Consider the following case:

$ cat > OverloadAggressively.java <<EOF
public class OverloadAggressively {
public String foo;
public int bar;

public String getFoo() {
return foo;

public void setFoo(String foo) {
this.foo = foo;

public static void main(String[] args) throws Exception {
$ mkdir stage1
$ javac -d stage1 OverloadAggressively.java
$ java -jar proguard4.5.1/lib/proguard.jar -injars stage1 -outjars stage2 -libraryjars /usr/local/java/jre/lib/rt.jar -overloadaggressively -keep public class OverloadAggressively \{ public static void 'main(java.lang.String[]);' public void 'setFoo(java.lang.String);' public java.lang.String 'getFoo();' \}
ProGuard, version 4.5.1
Reading program directory [/home/dicej/p/misc/stage1]
Reading library jar [/usr/lib/jvm/java-6-openjdk/jre/lib/rt.jar]
Preparing output directory [/home/dicej/p/misc/stage2]
Copying resources from program directory [/home/dicej/p/misc/stage1]
$ java -cp stage1 OverloadAggressively
$ java -cp stage2 OverloadAggressively

As you can see ProGuard is smart enough to update the string constant argument to Class.getDeclaredField when it obfuscates the name of OverloadAggressively.bar, but it fails to notice that there are now two fields with that name due to aggressive overloading, and we get the first (and wrong) one when running the obfuscated class.

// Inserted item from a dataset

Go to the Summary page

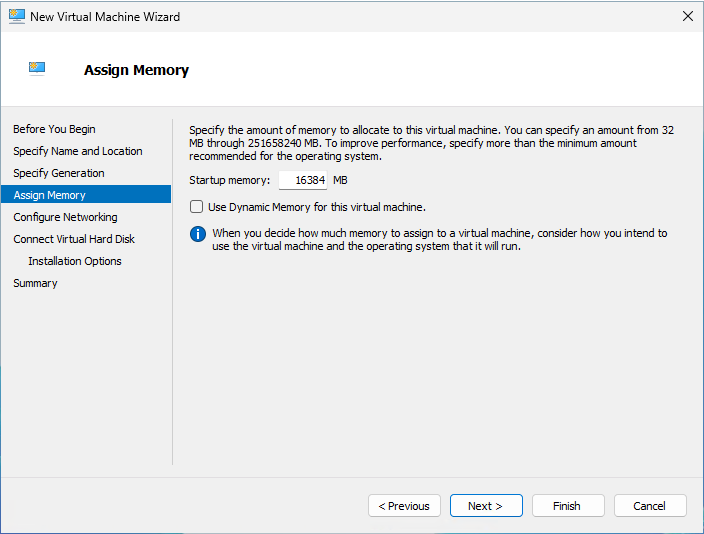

A warning would be nice in such a case. Better yet: suppress aggressive overloading for fields known to be accessed via reflection.


  • Eric Lafortune

    Eric Lafortune - 2010-11-02
    • assigned_to: nobody --> lafortune
    • priority: 5 --> 3
    • status: open --> open-later
  • Eric Lafortune

    Eric Lafortune - 2010-11-02

    I could print out an additional warning if ProGuard detects such a combination. Suppressing it for the fields involved doesn't seem worth the non-trivial effort. As a general rule, you just shouldn't use aggressive overloading in the presence of reflection.